The two schemes can work together, inferring lost data either from other blocks in the current frame or from the previous frame.

It is recommended that implementations should, at least, repeat the contents of the preceding frame in the event of packet loss. It is also worth studying the codec operation to determine whether motion compensation is possible, although this is a lesser benefit and may be predetermined by the design of the codec.

Other Techniques for Repairing Video Packet Loss

Besides repetition, two other classes of repair may be used: repair in the spatial domain and repair in the frequency domain.

Repair in the spatial domain relies on interpolation of a missing block, on the basis of the surrounding data. Studies have shown that human perception of video is relatively insensitive to high-frequency components ”detail ”of the image. Thus a receiver can generate a fill-in that is approximately correct, and as long as this is just a transient, it will not be too visually disturbing . For example, the average pixel color for each of the surrounding blocks can be calculated, and the missing block can be set to the average of those colors.

Similar techniques can be applied in the frequency domain, especially for codecs based on the discrete cosine transform (DCT), such as MPEG, H.261, and H.263. In this case the low-order DCT coefficients can be averaged across the surrounding blocks, to generate a fill-in for a missing block.

Simple spatial and temporal repair techniques give poor results if the error rate is high, and generally they do not work well with packet loss. They work better with networks that give bit errors, and they corrupt a single block rather than losing an entire packet containing several blocks. There are various more advanced spatial and temporal repair techniques ”the surveys by Wang et al. ^{105 , 106} provide a good overview ”but again, these are generally unsuited to packet networks.

Dependency Reduction

Although predictive coding is essential to achieving good compression, it makes the video sensitive to packet loss and complicates error concealment. On the other hand, if each frame of video is independently coded, a lost packet will affect only a single frame. The result will be a temporary glitch, but it will rapidly be corrected when the next frame arrives. The penalty of independently coded frames is a much higher data rate.

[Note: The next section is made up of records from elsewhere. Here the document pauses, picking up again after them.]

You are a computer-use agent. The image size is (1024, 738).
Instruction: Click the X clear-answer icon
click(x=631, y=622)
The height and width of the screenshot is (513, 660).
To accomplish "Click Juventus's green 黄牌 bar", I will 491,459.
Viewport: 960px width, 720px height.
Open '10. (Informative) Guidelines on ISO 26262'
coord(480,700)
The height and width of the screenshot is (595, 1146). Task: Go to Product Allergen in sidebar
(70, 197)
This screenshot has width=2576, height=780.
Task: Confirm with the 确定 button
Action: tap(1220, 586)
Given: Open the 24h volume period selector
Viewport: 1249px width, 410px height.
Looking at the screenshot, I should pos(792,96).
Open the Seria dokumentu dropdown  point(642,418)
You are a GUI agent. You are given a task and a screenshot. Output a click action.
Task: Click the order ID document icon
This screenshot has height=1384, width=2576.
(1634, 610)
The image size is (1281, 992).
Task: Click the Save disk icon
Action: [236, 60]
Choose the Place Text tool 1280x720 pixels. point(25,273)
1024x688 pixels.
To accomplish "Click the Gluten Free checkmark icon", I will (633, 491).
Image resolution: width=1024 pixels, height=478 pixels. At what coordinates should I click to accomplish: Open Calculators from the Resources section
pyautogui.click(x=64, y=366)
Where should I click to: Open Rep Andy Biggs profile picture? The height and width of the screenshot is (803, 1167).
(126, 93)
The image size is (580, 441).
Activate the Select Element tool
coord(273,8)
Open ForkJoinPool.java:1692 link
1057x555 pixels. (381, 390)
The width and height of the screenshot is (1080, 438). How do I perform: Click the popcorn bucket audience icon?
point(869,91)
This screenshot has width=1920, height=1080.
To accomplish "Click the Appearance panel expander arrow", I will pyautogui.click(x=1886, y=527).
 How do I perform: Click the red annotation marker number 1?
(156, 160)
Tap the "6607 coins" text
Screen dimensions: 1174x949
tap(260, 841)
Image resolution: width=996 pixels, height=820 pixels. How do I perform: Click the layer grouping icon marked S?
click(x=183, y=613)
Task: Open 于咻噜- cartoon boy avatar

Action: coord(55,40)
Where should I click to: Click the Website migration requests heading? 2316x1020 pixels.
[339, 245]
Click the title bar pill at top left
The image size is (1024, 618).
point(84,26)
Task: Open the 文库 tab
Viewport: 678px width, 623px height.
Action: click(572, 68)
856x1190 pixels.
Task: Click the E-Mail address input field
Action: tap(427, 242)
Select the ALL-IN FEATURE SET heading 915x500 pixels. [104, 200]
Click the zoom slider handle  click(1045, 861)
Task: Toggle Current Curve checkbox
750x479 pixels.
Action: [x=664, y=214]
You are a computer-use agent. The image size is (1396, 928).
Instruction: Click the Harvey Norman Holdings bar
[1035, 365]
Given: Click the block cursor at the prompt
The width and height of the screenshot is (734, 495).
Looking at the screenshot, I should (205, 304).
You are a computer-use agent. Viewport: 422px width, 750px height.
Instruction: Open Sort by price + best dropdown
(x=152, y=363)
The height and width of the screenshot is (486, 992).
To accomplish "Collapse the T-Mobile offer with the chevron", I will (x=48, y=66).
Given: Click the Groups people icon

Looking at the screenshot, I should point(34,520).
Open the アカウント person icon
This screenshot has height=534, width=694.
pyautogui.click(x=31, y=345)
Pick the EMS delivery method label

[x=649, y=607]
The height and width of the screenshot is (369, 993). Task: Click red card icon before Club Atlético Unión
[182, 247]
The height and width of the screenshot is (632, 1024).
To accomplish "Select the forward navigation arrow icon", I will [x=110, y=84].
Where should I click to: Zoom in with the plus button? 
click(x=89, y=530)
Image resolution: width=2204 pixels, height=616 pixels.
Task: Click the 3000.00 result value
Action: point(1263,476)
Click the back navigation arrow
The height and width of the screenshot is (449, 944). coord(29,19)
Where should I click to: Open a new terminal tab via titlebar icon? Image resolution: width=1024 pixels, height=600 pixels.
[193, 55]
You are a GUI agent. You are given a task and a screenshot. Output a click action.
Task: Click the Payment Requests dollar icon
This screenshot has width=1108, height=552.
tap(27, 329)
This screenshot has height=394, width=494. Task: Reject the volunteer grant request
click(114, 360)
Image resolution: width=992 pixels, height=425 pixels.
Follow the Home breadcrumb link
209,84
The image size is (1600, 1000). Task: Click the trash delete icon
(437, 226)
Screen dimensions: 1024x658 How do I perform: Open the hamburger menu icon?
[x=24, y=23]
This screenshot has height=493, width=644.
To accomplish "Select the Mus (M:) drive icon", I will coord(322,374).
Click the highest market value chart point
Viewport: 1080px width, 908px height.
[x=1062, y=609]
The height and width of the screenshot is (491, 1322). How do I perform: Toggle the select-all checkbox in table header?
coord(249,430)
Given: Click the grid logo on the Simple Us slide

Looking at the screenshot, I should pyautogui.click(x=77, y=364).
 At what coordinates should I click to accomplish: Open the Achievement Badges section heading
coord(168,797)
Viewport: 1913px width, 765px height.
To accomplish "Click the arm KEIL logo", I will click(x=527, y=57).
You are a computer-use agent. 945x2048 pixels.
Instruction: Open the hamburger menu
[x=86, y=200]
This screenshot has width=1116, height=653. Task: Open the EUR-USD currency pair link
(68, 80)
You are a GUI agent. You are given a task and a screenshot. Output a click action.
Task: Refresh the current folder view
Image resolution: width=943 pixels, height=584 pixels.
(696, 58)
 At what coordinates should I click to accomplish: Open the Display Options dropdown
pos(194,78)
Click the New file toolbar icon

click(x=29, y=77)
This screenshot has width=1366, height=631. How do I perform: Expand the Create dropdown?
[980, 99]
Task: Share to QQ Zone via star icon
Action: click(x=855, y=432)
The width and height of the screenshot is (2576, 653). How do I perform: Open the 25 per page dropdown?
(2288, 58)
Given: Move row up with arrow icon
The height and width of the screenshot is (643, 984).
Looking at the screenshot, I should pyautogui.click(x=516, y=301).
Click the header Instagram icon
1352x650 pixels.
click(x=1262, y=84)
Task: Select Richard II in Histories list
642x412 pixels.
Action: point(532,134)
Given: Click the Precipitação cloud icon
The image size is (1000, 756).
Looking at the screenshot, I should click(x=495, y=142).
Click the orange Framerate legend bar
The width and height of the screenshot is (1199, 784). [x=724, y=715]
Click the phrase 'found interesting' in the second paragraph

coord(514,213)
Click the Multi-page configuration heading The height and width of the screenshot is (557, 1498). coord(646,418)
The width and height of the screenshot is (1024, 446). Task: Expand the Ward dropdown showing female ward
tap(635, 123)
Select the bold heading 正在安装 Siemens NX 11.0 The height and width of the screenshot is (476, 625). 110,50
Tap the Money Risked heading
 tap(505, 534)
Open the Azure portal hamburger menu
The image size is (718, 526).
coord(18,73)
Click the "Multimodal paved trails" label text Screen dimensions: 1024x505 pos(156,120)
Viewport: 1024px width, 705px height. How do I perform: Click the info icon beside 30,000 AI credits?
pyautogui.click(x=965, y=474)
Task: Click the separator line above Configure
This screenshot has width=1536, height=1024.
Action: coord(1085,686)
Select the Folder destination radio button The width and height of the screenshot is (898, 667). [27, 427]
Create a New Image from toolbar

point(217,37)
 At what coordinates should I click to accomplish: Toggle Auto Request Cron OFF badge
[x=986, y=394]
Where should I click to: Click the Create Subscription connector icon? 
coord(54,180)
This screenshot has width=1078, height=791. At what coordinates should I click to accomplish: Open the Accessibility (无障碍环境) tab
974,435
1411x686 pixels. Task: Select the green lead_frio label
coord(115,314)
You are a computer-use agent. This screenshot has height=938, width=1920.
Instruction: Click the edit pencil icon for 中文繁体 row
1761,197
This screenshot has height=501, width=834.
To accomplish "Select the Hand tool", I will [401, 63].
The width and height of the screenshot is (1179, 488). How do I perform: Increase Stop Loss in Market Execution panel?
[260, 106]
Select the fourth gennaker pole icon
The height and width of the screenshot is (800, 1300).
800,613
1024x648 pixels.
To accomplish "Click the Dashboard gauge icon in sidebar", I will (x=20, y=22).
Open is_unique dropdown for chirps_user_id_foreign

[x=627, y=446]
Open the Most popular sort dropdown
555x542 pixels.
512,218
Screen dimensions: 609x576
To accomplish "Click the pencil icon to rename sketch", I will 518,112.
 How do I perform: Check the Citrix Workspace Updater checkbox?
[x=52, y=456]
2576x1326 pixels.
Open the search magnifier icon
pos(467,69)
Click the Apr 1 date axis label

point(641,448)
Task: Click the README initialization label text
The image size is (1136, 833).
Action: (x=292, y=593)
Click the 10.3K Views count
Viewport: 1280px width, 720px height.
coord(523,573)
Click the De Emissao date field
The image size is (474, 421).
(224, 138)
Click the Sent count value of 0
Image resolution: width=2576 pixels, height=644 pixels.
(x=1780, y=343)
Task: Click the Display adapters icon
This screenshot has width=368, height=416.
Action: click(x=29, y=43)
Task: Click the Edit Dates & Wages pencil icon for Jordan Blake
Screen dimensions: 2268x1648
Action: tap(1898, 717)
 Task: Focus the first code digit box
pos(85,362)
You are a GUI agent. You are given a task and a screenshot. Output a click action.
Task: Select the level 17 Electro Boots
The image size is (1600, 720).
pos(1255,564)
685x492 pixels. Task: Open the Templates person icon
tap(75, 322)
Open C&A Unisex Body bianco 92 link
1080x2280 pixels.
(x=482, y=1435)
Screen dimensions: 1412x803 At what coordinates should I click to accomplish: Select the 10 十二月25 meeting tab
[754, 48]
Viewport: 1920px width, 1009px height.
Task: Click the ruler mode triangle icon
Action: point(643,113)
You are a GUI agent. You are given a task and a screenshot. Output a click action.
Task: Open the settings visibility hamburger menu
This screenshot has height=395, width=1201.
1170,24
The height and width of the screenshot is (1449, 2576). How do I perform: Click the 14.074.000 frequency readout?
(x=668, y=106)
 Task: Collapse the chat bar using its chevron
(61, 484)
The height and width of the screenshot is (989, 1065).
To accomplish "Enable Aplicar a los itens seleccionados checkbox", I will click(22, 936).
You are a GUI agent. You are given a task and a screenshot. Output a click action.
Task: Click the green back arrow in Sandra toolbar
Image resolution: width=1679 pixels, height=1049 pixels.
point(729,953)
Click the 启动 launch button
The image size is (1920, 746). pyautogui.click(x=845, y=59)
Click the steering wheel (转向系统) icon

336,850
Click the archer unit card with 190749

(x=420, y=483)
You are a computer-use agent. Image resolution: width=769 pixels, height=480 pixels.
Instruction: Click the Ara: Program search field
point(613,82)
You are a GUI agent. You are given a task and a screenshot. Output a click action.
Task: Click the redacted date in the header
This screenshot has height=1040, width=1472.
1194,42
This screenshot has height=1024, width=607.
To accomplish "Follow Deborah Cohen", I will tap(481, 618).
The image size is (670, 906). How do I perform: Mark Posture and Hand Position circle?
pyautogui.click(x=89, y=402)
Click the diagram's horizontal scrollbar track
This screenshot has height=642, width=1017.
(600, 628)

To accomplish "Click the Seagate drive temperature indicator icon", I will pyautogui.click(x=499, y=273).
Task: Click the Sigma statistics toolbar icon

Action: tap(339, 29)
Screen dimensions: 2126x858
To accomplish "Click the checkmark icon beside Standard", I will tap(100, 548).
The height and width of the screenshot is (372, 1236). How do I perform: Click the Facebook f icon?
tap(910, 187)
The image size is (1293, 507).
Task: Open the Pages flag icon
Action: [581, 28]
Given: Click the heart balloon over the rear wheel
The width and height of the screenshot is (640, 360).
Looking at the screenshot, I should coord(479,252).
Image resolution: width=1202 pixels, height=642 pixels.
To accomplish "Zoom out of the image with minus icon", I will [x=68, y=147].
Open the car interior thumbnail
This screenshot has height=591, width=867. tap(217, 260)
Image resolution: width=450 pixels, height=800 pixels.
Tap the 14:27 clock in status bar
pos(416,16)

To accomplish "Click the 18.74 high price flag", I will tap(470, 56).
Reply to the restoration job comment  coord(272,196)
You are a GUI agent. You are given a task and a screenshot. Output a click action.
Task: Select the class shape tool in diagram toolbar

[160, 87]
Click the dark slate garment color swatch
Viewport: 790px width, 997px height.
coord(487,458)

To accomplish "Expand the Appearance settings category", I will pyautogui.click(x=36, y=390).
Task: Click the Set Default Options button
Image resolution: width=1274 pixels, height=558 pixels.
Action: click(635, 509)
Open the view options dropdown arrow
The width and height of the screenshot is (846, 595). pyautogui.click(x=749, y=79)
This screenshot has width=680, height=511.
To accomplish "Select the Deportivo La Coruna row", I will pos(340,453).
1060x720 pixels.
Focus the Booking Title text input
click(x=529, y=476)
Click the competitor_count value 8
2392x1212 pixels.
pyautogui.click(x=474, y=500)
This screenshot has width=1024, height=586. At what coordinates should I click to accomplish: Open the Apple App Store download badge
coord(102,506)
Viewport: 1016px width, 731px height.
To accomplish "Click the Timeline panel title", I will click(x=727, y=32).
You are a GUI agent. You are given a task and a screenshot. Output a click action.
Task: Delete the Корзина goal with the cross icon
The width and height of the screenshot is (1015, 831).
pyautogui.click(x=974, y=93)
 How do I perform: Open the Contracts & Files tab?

When predictive coding is used and the frames are not independent, loss of a single packet will propagate across multiple frames, causing significant degradation to the video stream. For example, part of a frame is lost and has to be inferred from the preceding frame, producing a repair that is, by necessity, inexact . When the next frame arrives, it contains a motion vector, which refers to the part of the image that was repaired. The result is that the incorrect data remains in the picture across multiple frames, moving around according to the motion vectors.

Error propagation in this manner is a significant problem because it multiplies the effects of any loss and produces results that are visually disturbing. Unfortunately, there is little a receiver can do to correct the problem, because it has insufficient data to repair the loss until a complete frame update arrives. If the loss exceeds a particular threshold, a receiver might find it better to discard frames predicted from lost data, displaying a frozen image, than to use the erroneous state as a basis and display damaged pictures.

A sender can ease this problem by using less predictive coding when packet loss is present, although doing so may reduce the compression efficiency and lead to an increase in the data rate (see Chapter 10, Congestion Control, for a related discussion). If possible, senders should monitor RTCP reception report feedback and reduce the amount of prediction as the loss rate increases . This does not solve the problem, but it means that full frame updates occur more often, allowing receivers to resynchronize with the media stream. To avoid exceeding the available bandwidth, it may be necessary to reduce the frame rate.

There is a fundamental trade-off between compression efficiency and loss tolerance. Senders must be aware that compression to very low data rates, using predictive coding, is not robust to packet loss.